■ Description of the task ■
Locate the line that contains "The image size" in the data that follows. Copy it and every subsequent line to the end, exactly, excluding pictures.

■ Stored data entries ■
━━━

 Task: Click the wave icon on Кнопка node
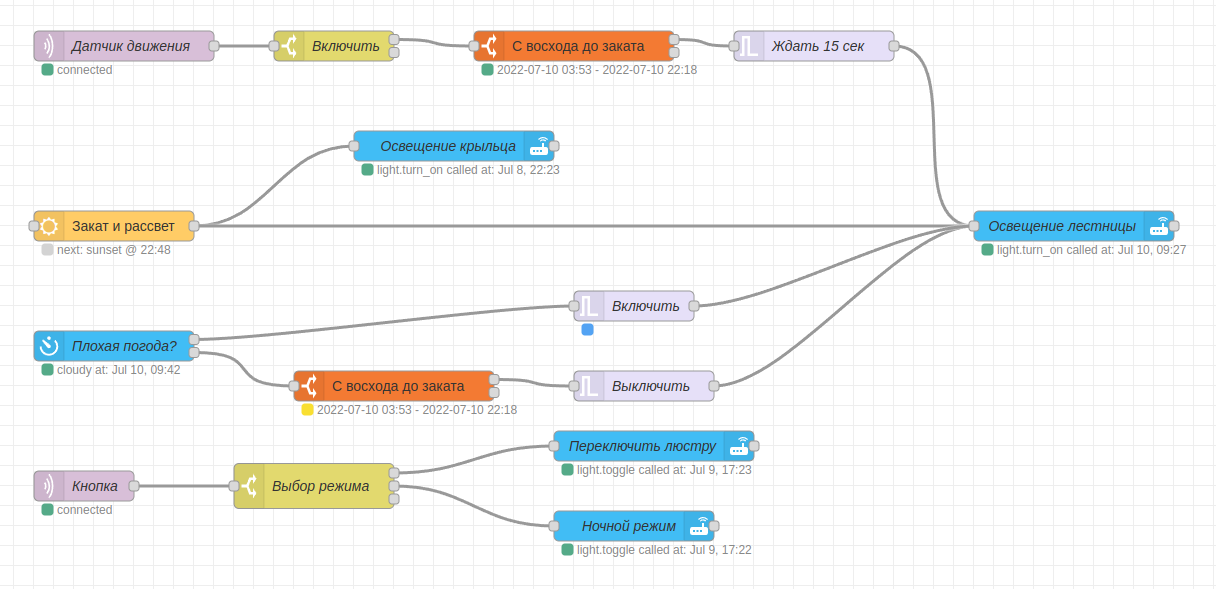[x=49, y=486]
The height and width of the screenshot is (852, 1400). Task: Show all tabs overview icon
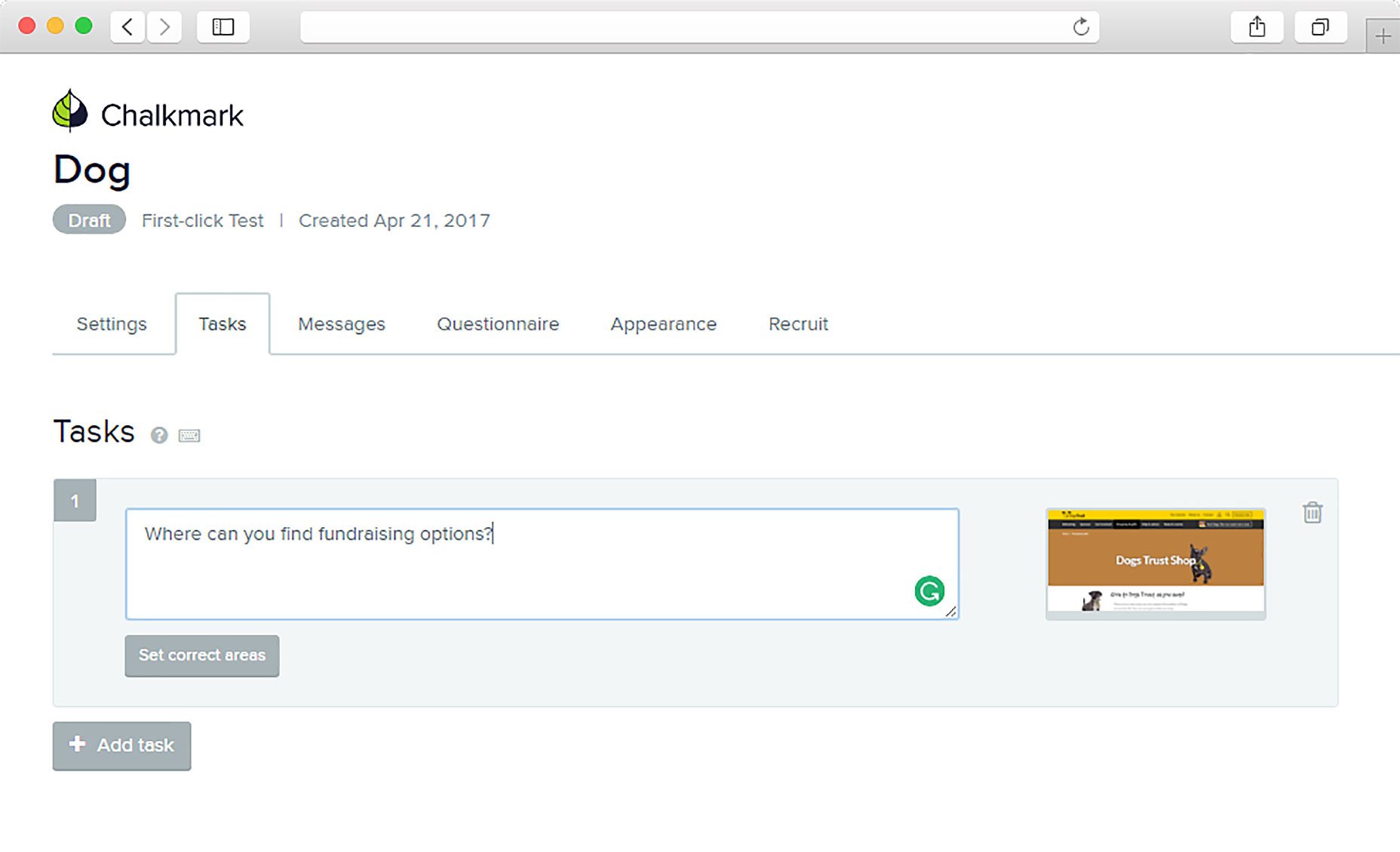coord(1320,27)
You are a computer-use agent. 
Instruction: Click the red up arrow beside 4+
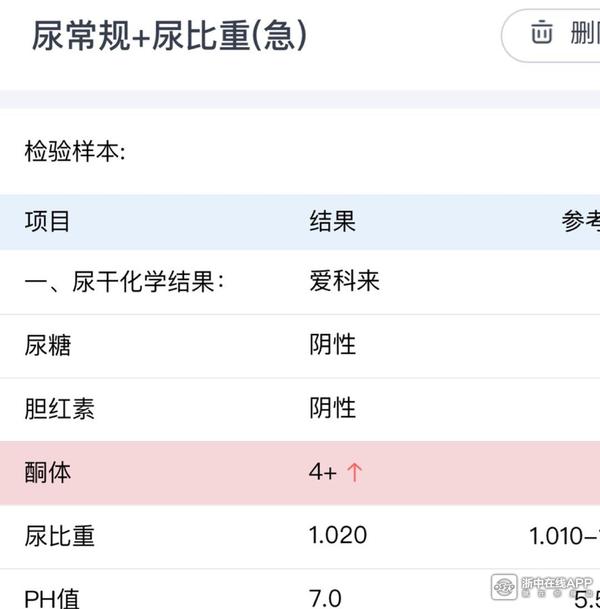point(354,472)
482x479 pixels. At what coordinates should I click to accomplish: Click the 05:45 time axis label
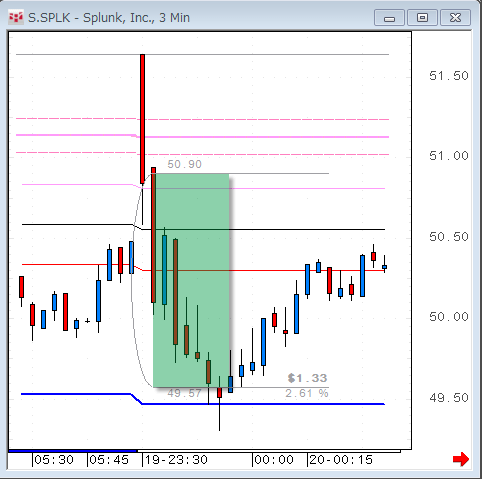[x=109, y=460]
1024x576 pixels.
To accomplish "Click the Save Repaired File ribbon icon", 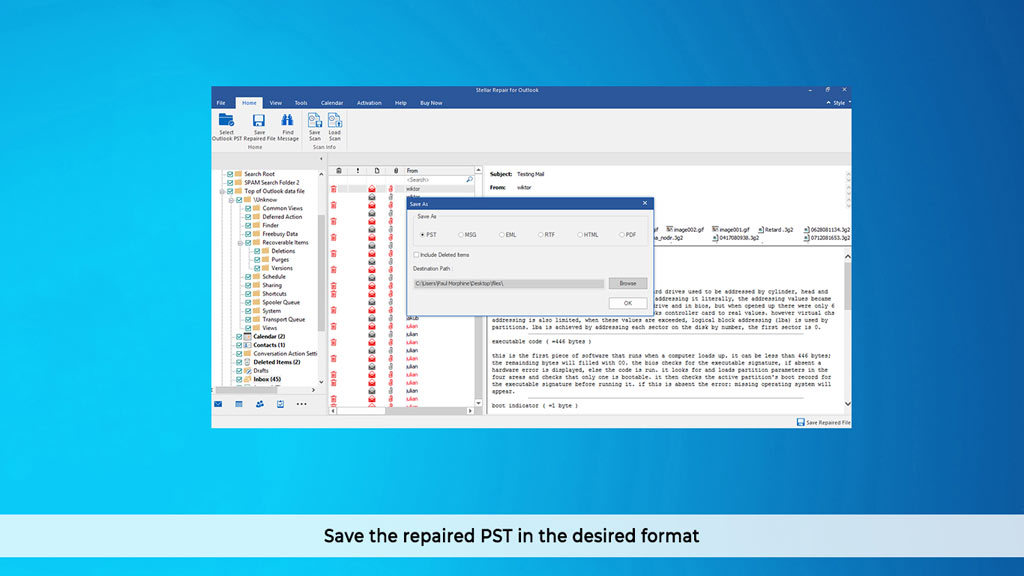I will (259, 121).
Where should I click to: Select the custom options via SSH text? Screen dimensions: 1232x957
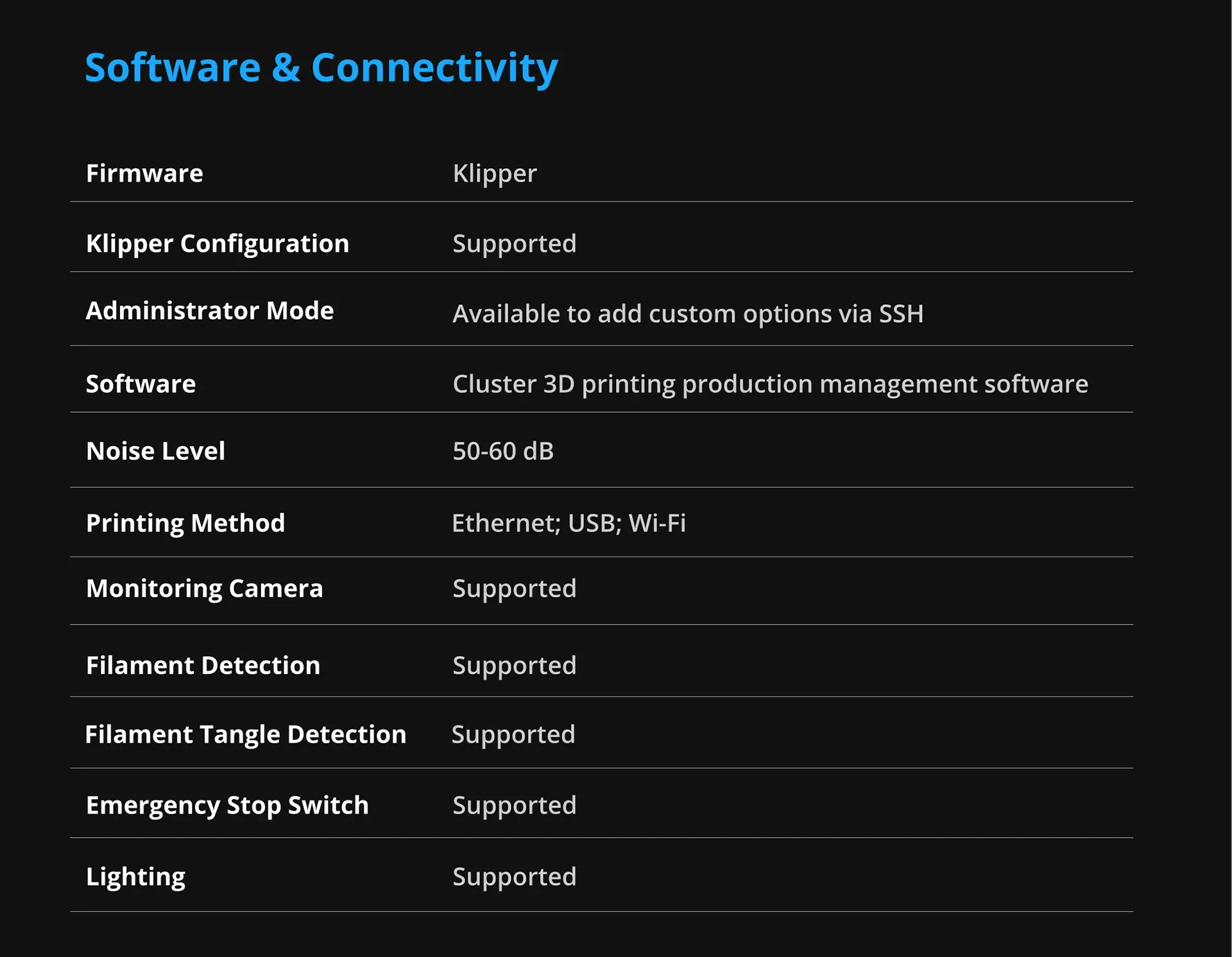pos(687,314)
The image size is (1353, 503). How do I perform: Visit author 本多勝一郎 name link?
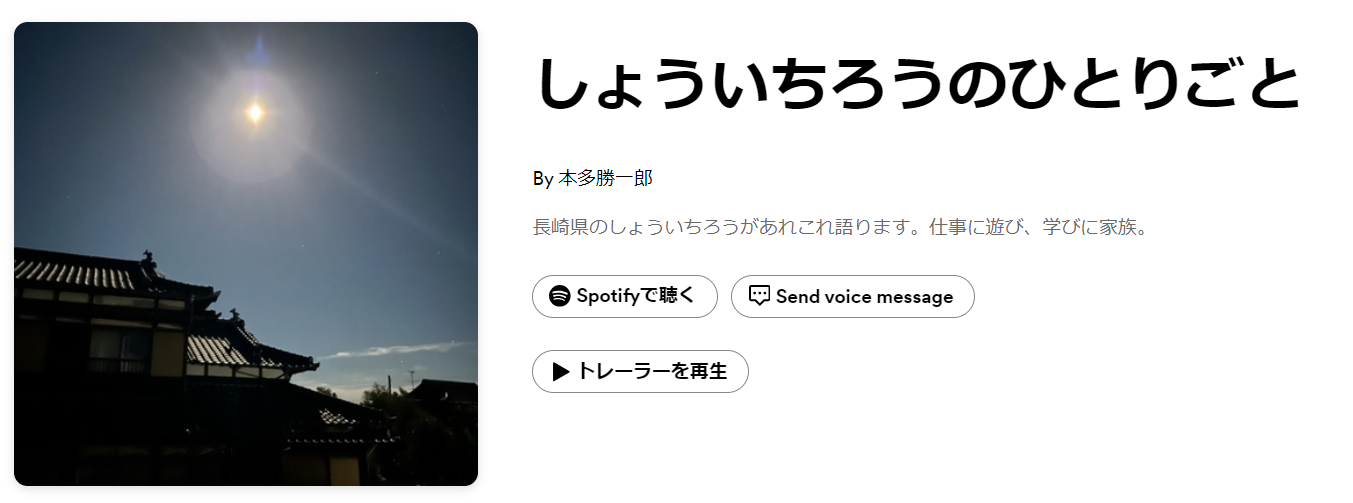(605, 178)
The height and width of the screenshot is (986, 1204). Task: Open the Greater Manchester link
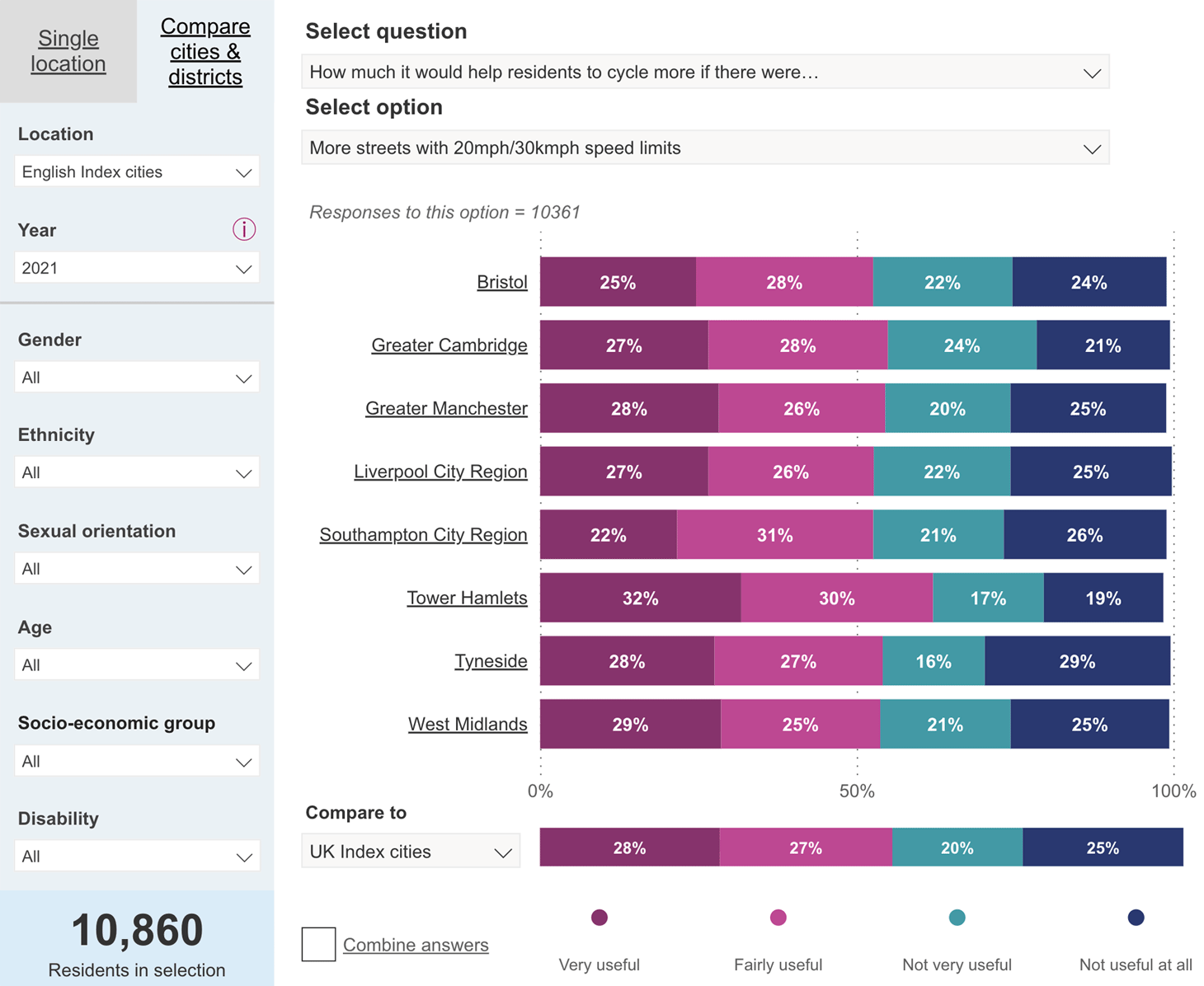coord(446,408)
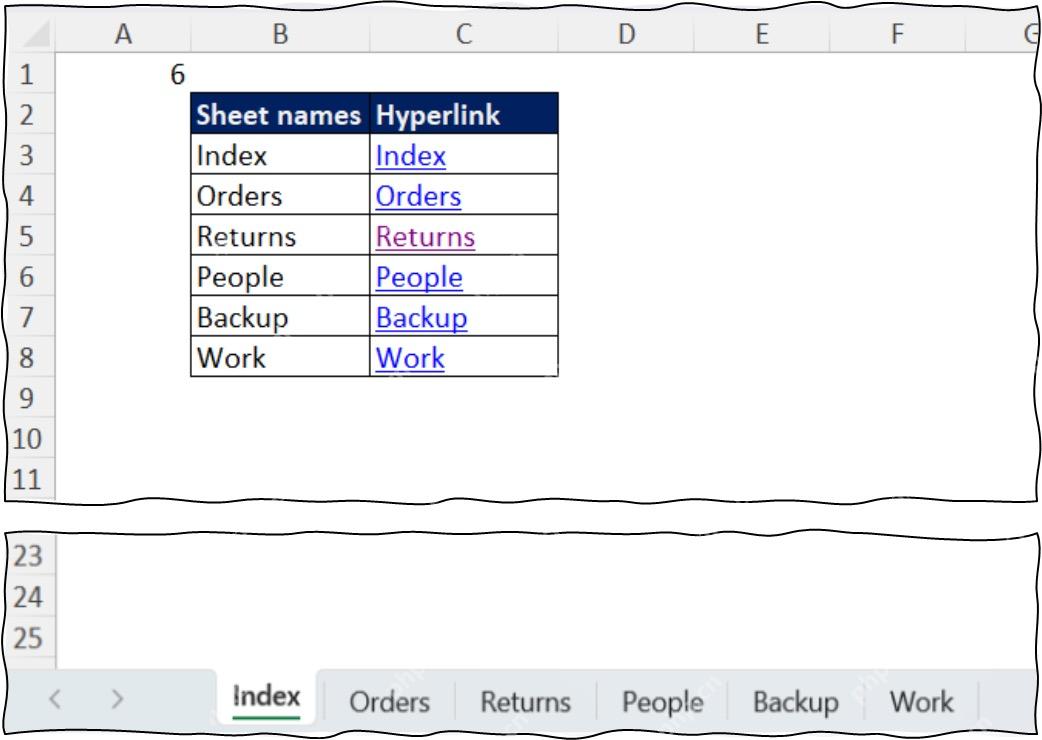Screen dimensions: 1042x740
Task: Follow the visited Returns hyperlink
Action: [425, 237]
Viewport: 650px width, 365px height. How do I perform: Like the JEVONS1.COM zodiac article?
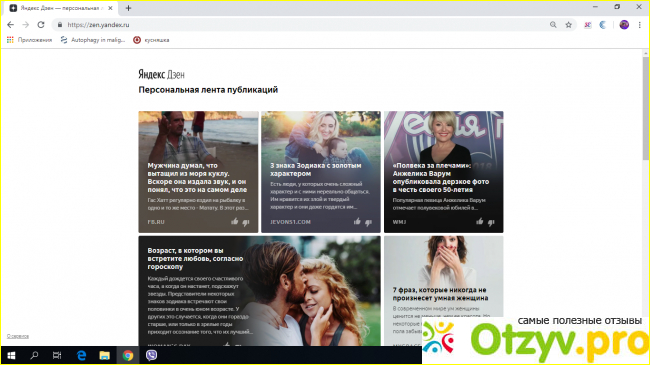357,221
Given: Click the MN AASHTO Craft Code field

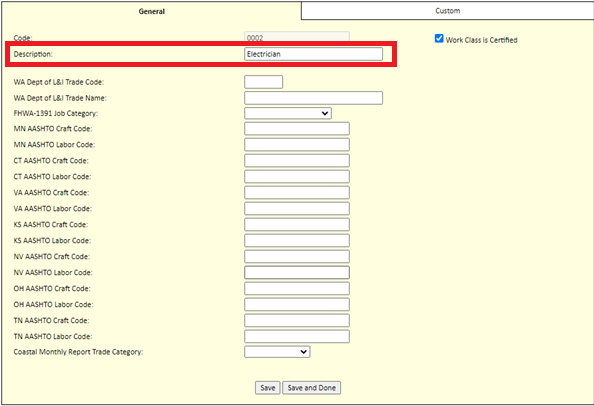Looking at the screenshot, I should 297,129.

━━━

■ Solution to the problem ■
The image size is (1353, 503). How do I perform: Visit author 本多勝一郎 name link?
(605, 178)
The height and width of the screenshot is (986, 1204). Task: Open the Greater Manchester link
coord(446,408)
Screen dimensions: 1042x740
Task: Follow the visited Returns hyperlink
Action: [425, 237]
Viewport: 650px width, 365px height. How do I perform: Like the JEVONS1.COM zodiac article?
357,221
Given: Click the MN AASHTO Craft Code field

Looking at the screenshot, I should 297,129.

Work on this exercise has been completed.